EXERCISE DESCRIPTION:
Below are some records; output all of them exactly.

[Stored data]
========
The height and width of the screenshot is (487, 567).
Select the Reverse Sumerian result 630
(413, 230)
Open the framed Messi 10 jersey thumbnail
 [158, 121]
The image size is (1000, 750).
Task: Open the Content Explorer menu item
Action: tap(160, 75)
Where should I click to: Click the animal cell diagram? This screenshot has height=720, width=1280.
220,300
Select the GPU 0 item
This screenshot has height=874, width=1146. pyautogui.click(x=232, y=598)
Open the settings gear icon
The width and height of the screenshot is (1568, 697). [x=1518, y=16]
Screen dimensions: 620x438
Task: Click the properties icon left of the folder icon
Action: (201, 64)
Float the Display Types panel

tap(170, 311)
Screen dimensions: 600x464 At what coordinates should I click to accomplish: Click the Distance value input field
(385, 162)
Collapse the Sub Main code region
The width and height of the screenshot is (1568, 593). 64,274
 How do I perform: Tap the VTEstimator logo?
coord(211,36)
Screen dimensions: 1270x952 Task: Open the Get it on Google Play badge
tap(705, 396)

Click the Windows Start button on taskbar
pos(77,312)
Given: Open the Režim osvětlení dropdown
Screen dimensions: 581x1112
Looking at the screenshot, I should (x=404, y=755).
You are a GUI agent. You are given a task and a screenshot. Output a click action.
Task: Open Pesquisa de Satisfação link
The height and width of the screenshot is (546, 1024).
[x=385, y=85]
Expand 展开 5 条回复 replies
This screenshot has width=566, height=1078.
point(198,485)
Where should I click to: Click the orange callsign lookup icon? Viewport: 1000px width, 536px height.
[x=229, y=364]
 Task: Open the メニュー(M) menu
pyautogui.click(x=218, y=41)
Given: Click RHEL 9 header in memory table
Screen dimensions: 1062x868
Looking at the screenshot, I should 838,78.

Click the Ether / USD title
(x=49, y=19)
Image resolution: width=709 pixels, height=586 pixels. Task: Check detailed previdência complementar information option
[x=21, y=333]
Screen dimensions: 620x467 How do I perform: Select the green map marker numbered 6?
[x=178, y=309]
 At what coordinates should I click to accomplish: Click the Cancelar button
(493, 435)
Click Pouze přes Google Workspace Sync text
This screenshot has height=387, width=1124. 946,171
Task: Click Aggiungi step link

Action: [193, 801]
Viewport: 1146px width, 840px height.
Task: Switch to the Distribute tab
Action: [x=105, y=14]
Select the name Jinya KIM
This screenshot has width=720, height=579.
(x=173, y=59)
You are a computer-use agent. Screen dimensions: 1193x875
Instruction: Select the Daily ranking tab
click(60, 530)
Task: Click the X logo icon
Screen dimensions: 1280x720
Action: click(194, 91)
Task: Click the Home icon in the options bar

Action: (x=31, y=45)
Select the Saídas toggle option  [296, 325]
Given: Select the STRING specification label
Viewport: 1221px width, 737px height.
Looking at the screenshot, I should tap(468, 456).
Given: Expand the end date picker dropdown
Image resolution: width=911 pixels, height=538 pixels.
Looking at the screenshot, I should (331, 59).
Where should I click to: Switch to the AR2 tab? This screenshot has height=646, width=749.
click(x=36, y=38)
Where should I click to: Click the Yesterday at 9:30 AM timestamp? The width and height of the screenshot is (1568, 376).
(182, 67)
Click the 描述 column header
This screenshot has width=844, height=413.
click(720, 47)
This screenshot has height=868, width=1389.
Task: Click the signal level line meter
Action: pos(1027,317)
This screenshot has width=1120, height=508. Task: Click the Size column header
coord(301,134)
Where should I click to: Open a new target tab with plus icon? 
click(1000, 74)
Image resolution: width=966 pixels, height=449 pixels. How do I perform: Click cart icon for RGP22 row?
========
ANSWER TO THIS PROBLEM:
The height and width of the screenshot is (487, 567).
Select the Reverse Sumerian result 630
(413, 230)
Open the framed Messi 10 jersey thumbnail
 [158, 121]
The image size is (1000, 750).
Task: Open the Content Explorer menu item
Action: tap(160, 75)
Where should I click to: Click the animal cell diagram? This screenshot has height=720, width=1280.
220,300
Select the GPU 0 item
This screenshot has height=874, width=1146. pyautogui.click(x=232, y=598)
Open the settings gear icon
The width and height of the screenshot is (1568, 697). [x=1518, y=16]
Screen dimensions: 620x438
Task: Click the properties icon left of the folder icon
Action: (201, 64)
Float the Display Types panel

tap(170, 311)
Screen dimensions: 600x464 At what coordinates should I click to accomplish: Click the Distance value input field
(385, 162)
Collapse the Sub Main code region
The width and height of the screenshot is (1568, 593). 64,274
 How do I perform: Tap the VTEstimator logo?
coord(211,36)
Screen dimensions: 1270x952 Task: Open the Get it on Google Play badge
tap(705, 396)

Click the Windows Start button on taskbar
pos(77,312)
Given: Open the Režim osvětlení dropdown
Screen dimensions: 581x1112
Looking at the screenshot, I should (x=404, y=755).
You are a GUI agent. You are given a task and a screenshot. Output a click action.
Task: Open Pesquisa de Satisfação link
The height and width of the screenshot is (546, 1024).
[x=385, y=85]
Expand 展开 5 条回复 replies
This screenshot has width=566, height=1078.
point(198,485)
Where should I click to: Click the orange callsign lookup icon? Viewport: 1000px width, 536px height.
[x=229, y=364]
 Task: Open the メニュー(M) menu
pyautogui.click(x=218, y=41)
Given: Click RHEL 9 header in memory table
Screen dimensions: 1062x868
Looking at the screenshot, I should 838,78.

Click the Ether / USD title
(x=49, y=19)
Image resolution: width=709 pixels, height=586 pixels. Task: Check detailed previdência complementar information option
[x=21, y=333]
Screen dimensions: 620x467 How do I perform: Select the green map marker numbered 6?
[x=178, y=309]
 At what coordinates should I click to accomplish: Click the Cancelar button
(493, 435)
Click Pouze přes Google Workspace Sync text
This screenshot has height=387, width=1124. 946,171
Task: Click Aggiungi step link

Action: [193, 801]
Viewport: 1146px width, 840px height.
Task: Switch to the Distribute tab
Action: [x=105, y=14]
Select the name Jinya KIM
This screenshot has width=720, height=579.
(x=173, y=59)
You are a computer-use agent. Screen dimensions: 1193x875
Instruction: Select the Daily ranking tab
click(60, 530)
Task: Click the X logo icon
Screen dimensions: 1280x720
Action: click(194, 91)
Task: Click the Home icon in the options bar

Action: (x=31, y=45)
Select the Saídas toggle option  [296, 325]
Given: Select the STRING specification label
Viewport: 1221px width, 737px height.
Looking at the screenshot, I should tap(468, 456).
Given: Expand the end date picker dropdown
Image resolution: width=911 pixels, height=538 pixels.
Looking at the screenshot, I should (331, 59).
Where should I click to: Switch to the AR2 tab? This screenshot has height=646, width=749.
click(x=36, y=38)
Where should I click to: Click the Yesterday at 9:30 AM timestamp? The width and height of the screenshot is (1568, 376).
(182, 67)
Click the 描述 column header
This screenshot has width=844, height=413.
click(720, 47)
This screenshot has height=868, width=1389.
Task: Click the signal level line meter
Action: pos(1027,317)
This screenshot has width=1120, height=508. Task: Click the Size column header
coord(301,134)
Where should I click to: Open a new target tab with plus icon? 
click(1000, 74)
Image resolution: width=966 pixels, height=449 pixels. How do I perform: Click cart icon for RGP22 row?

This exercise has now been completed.